(Supplied records begins)

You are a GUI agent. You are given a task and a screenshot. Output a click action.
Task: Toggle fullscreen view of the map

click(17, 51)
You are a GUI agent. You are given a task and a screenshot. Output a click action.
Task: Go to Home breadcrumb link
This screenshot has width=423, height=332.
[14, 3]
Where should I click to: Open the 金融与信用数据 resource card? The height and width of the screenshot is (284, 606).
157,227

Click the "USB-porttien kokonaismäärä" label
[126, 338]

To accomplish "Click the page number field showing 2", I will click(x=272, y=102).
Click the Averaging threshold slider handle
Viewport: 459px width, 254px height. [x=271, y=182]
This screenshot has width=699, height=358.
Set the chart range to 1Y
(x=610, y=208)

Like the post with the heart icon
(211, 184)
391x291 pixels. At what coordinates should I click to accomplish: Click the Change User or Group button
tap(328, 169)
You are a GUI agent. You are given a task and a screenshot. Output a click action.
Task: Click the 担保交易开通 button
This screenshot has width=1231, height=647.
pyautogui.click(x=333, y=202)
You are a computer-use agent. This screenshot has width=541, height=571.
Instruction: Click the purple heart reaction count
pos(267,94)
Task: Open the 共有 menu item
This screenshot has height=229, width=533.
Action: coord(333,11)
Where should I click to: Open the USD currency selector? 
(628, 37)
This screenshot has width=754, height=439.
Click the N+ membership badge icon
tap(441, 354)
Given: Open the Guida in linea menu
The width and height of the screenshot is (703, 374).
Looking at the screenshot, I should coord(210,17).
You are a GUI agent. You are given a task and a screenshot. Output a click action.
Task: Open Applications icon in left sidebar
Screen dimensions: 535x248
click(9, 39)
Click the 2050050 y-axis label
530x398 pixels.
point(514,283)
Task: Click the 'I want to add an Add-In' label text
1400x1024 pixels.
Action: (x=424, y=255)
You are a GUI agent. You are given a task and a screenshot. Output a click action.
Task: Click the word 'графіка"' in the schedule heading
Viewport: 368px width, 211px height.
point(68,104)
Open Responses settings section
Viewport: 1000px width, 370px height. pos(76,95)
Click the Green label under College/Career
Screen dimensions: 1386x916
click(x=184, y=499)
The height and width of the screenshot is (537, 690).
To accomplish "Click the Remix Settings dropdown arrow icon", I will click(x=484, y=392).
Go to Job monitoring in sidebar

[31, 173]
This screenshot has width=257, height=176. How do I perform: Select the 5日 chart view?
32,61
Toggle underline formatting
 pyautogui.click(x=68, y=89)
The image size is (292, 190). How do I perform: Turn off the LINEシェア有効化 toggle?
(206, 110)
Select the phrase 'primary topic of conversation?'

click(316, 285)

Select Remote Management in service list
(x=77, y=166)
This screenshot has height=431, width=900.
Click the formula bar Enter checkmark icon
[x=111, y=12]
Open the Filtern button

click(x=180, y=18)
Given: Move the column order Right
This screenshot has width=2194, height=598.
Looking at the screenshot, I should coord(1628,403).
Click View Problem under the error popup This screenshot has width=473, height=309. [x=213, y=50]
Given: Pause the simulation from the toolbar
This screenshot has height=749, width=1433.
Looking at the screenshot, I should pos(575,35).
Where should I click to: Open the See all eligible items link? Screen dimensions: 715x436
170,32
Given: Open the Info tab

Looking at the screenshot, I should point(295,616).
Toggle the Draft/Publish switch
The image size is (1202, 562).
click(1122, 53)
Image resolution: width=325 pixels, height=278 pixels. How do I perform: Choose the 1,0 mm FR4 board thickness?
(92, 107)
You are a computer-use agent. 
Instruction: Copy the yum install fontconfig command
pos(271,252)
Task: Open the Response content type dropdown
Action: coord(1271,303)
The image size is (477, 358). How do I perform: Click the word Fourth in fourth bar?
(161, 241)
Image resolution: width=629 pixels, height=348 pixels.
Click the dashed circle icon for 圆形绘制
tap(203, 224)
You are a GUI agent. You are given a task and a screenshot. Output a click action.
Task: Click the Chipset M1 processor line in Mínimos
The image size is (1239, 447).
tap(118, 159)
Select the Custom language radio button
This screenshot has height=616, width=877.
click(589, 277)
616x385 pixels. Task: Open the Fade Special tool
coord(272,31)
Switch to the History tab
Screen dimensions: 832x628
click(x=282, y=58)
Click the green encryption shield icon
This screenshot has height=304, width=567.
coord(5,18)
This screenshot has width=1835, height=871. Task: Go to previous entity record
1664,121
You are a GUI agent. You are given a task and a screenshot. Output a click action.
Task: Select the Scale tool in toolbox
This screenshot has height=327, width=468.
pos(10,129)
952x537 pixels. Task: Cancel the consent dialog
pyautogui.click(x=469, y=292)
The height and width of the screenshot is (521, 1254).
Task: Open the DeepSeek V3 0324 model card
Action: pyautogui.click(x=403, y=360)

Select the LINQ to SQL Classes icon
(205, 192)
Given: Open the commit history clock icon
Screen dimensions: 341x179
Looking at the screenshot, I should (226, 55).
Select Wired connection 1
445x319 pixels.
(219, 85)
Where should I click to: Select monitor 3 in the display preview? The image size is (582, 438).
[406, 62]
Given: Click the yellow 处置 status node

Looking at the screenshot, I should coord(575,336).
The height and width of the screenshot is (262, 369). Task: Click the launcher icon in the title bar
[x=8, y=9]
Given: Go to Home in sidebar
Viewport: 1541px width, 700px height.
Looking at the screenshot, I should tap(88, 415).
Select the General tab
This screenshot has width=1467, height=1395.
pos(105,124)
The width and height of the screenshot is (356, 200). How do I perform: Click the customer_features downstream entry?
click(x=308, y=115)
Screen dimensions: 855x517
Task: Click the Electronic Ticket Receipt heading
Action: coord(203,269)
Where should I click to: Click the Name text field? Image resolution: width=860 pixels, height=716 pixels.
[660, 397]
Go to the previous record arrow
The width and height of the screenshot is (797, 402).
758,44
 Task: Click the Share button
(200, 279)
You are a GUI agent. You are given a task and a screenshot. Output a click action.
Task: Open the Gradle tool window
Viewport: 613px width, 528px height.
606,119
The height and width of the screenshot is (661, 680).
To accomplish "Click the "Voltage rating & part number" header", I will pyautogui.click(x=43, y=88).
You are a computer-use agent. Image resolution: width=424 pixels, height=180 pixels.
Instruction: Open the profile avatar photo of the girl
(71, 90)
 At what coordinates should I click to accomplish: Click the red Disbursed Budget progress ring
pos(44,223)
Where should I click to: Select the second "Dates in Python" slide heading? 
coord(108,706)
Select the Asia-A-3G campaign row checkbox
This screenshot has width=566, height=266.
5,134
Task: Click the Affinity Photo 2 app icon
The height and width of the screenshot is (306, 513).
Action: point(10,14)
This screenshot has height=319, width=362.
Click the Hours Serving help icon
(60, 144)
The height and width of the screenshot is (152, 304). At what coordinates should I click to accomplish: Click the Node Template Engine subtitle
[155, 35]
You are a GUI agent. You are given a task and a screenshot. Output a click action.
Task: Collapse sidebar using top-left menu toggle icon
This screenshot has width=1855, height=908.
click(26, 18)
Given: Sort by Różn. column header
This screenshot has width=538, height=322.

(Supplied records ends)

**Work request**
Where the data above reaches the line holding "Set the chart range to 1Y", begin printing, and stop after the line holding "Task: Click the 担保交易开通 button". Each line must be reproduced exactly, with nothing else added.

**Exercise response**
Set the chart range to 1Y
(x=610, y=208)

Like the post with the heart icon
(211, 184)
391x291 pixels. At what coordinates should I click to accomplish: Click the Change User or Group button
tap(328, 169)
You are a GUI agent. You are given a task and a screenshot. Output a click action.
Task: Click the 担保交易开通 button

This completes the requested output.